102 N.J.L.J. 449
November 16, 1978
OPINION 408
Community (Mental Health) Law Project
Stationery Listing Attorneys and Others
This inquiry comes from the Community Mental Health Law
Project of East Orange, which has been recognized as a program to
conduct nonprofit legal services specializing in protecting the
legal rights of mentally handicapped. The inquirer proposes to
practice law under the trade name Community Law Project, a
fictitious name.
DR 2-102(B) states in part that:
A lawyer in private practice shall not practice
under a trade name, a name that is misleading as to the
identity of the lawyer or lawyers practicing under such
name, or a firm name containing names other than those
of one or more of the lawyers in the firm, except that
the name of a professional corporation or professional
association shall comply with the laws of the State of
New Jersey and the Rules Governing the Courts of the
State of New Jersey, indicating the nature of the
organization, and if otherwise lawful a firm may use as,
or continue to include in, its name the name or names of
one or more deceased or retired members of the firm or of
a predecessor firm in a continuing line of succession.
The disciplinary rule was specifically designed to prevent the
practice of law by a corporation and to preserve the responsibility
and accountability of the attorney appearing in the matter. The
Legal Aid Society of New York, a long-established public service
project, appears in court by its chief attorney, and other
attorneys and its employees act only in the name of the chief
attorney. Similar appearances are made on behalf of the various
public defenders' offices and other organizations designed to
assist the indigent. It is felt that the appropriate attorney
handling legal matters in New Jersey should he identified on the
letterhead and on the pleadings of the Community Law Project. To
allow lay persons to conduct the practice of law under the
fictitious trade name of the organization, however benevolent and
philanthropic its purposes may be, would be in violation of DR 3-
101.
The inquirer asks whether a nonprofit legal services project
may allow use of the project's name on the business card of a
social service specialist employed by the project. Inasmuch as the
business card presumably will indicate that the person named is a
social service specialist, and that, coupled with the fact that the
project itself proposes only to assist persons previously confined
to mental institutions on a nonprofit basis, would appear not to
violate standards previously established and despond to prevent the
solicitation of legal business by nonlegal persons. Appropriately
designed, such card would not appear to be ethically prohibited.

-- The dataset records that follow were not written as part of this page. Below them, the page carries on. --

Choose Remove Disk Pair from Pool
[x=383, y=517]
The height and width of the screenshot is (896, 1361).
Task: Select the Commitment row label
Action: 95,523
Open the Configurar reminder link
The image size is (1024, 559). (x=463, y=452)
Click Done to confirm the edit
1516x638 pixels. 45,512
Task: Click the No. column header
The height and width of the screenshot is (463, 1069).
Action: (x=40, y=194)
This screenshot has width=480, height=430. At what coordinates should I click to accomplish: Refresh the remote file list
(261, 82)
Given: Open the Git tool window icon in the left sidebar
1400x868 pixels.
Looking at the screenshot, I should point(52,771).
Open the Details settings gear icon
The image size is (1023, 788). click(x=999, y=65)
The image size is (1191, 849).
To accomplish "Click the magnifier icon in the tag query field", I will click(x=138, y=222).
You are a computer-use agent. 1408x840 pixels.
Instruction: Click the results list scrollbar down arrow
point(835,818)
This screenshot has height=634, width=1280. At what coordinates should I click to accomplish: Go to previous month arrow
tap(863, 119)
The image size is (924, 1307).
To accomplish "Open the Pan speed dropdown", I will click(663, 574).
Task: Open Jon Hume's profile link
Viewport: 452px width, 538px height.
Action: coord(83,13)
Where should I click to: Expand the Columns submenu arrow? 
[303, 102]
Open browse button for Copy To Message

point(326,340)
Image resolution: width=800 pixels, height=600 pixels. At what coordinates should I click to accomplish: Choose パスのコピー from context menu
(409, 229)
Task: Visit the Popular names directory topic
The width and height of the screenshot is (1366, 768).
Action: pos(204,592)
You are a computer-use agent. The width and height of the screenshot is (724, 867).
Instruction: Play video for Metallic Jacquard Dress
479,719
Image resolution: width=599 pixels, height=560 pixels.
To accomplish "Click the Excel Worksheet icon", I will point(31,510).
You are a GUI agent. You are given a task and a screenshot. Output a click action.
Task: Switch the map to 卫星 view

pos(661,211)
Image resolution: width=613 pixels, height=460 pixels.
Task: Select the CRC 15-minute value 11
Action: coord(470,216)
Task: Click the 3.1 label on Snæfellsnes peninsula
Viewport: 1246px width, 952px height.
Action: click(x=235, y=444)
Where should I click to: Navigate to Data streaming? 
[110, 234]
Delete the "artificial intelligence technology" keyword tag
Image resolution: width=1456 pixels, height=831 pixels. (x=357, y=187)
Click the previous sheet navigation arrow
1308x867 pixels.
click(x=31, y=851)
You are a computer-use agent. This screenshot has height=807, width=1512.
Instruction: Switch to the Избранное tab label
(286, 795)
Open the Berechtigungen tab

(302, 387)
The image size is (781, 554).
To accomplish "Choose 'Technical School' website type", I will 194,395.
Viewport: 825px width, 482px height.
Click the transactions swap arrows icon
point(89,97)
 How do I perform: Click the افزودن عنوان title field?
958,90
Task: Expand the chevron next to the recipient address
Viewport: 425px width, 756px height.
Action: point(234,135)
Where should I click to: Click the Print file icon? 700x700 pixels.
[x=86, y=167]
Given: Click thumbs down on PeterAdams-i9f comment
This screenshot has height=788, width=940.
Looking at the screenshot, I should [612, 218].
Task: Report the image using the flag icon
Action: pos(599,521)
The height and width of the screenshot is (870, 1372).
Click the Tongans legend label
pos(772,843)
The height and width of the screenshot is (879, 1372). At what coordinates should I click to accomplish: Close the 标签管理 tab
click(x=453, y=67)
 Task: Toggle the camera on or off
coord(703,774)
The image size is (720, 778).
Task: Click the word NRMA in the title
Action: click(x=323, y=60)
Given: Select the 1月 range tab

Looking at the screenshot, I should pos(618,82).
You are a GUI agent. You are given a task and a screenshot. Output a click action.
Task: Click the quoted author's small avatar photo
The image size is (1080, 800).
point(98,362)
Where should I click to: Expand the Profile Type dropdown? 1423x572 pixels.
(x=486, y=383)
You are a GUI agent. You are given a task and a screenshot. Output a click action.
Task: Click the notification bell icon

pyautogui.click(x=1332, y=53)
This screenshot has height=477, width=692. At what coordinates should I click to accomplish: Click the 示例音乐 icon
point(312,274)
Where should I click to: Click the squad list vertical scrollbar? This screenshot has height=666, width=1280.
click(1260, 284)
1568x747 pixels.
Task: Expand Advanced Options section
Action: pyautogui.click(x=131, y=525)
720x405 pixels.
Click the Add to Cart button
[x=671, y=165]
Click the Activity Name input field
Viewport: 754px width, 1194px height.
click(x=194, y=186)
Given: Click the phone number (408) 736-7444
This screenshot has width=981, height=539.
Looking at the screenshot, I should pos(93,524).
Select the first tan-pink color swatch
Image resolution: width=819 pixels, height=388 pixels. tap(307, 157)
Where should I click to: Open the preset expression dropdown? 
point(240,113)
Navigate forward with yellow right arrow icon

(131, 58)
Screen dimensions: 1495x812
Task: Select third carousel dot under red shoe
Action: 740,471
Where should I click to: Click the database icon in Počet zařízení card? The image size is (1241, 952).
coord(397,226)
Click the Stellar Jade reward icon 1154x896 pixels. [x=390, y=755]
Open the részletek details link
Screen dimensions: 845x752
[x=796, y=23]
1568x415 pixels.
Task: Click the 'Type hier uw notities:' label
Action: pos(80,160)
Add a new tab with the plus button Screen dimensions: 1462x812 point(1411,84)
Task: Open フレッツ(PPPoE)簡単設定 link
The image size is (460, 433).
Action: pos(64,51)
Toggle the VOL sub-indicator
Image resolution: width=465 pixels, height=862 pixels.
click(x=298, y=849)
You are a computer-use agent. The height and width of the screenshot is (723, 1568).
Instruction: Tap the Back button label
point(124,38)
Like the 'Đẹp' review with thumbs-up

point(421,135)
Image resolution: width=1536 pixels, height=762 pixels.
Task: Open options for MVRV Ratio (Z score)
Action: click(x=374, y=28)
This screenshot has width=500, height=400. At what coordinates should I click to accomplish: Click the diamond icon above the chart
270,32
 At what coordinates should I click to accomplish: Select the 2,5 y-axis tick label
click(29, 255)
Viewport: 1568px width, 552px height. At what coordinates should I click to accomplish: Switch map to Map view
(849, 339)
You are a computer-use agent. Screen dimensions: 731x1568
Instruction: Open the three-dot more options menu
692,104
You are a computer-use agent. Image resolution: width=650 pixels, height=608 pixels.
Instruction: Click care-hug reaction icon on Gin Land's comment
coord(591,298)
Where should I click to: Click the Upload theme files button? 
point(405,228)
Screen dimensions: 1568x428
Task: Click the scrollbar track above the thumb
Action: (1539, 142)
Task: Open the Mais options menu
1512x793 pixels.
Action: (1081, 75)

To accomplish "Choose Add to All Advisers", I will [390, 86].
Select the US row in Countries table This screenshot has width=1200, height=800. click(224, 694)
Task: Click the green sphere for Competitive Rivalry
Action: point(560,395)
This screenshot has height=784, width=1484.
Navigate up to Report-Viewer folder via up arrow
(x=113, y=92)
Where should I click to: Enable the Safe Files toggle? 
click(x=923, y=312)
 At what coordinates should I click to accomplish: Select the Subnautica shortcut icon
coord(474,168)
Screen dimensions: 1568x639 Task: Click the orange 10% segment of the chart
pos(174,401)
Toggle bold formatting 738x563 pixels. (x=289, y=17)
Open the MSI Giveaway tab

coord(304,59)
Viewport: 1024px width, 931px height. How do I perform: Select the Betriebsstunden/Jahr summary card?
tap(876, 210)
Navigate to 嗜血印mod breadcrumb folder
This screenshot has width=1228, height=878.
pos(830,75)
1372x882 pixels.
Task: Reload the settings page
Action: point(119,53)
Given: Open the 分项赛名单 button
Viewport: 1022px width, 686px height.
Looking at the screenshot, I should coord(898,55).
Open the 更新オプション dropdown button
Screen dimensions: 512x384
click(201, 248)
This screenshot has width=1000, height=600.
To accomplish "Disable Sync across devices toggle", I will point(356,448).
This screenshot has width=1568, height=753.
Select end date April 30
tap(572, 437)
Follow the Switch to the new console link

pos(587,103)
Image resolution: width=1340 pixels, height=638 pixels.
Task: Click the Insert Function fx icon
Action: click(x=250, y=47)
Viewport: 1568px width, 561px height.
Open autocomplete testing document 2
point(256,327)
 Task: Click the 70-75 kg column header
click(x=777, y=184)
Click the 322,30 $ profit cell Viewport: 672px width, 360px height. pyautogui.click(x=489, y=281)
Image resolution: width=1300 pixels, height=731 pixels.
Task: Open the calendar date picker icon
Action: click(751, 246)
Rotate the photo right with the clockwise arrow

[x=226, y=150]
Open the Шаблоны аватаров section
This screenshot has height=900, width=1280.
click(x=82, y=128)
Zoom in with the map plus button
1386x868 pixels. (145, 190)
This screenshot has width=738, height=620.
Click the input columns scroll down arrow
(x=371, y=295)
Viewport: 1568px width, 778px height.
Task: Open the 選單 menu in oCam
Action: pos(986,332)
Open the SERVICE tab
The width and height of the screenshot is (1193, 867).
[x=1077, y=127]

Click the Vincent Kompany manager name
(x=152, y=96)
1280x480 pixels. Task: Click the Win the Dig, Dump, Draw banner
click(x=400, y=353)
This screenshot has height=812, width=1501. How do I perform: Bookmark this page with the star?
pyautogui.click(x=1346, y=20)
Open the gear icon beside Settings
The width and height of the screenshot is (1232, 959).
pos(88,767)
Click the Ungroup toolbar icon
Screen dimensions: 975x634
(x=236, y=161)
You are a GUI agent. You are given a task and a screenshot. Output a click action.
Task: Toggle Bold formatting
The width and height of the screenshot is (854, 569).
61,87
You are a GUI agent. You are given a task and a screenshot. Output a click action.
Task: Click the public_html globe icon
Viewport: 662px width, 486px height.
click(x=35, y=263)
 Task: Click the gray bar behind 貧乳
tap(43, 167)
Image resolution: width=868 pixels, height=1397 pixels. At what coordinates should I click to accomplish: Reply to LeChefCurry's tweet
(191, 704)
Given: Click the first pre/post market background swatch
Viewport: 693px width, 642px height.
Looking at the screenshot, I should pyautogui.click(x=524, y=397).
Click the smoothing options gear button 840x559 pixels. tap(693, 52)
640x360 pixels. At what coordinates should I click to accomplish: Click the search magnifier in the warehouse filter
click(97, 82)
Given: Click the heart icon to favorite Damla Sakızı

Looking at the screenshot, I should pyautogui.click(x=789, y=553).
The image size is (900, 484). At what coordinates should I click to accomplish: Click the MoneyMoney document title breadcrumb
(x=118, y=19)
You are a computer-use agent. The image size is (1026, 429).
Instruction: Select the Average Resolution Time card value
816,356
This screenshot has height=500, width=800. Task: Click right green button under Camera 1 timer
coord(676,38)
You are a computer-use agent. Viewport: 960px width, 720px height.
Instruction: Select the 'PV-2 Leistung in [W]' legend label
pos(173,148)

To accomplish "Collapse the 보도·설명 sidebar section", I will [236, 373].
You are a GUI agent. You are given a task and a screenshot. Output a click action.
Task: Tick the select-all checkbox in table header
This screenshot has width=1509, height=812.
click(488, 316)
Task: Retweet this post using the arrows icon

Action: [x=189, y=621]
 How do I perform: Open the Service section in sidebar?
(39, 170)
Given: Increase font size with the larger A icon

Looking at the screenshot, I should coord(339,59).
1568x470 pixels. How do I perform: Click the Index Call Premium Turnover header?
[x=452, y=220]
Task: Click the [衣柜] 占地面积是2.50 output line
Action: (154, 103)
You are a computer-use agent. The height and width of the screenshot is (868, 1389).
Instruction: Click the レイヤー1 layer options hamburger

The inquirer further asks whether the project may include on
its letterhead the social service specialist's name and title if
the letterhead is designed to be used in nonlegal correspondence
and it lists, with appropriate identification, those persons who
are attorneys and those persons who are social service workers,
doctors, nurses or other qualified professional people, there seems
to be no ethical prohibition if the stationery were to be used in
connection with the conduct of litigation or other attorney-related
acts and if the format of the letterhead would confuse the
recipient as to whether or not the person using the stationery was
a lawyer or a nonlawyer, or would give the impression that the
lawyers and non lawyers were associated in the practice of law,
then the use of such letterhead would be prohibited. We have
previously ruled, in Opinion 296, 98 N.J.L.J. 105 (1975), against
advertising for the purposes of soliciting professional employment.
The recent decisions of the courts with regard to advertising now
permit the public dissemination of information, costs and charges
of legal services, etc, but still do not permit champerty,
maintenance, or outright solicitation of professional employment.
The fine line between advertising and solicitation has yet to be
drawn by the New Jersey Supreme Court. In the interim, the ethical
propriety of dignified commercial publicity must be the
responsibility of the attorneys who disseminate the publicity.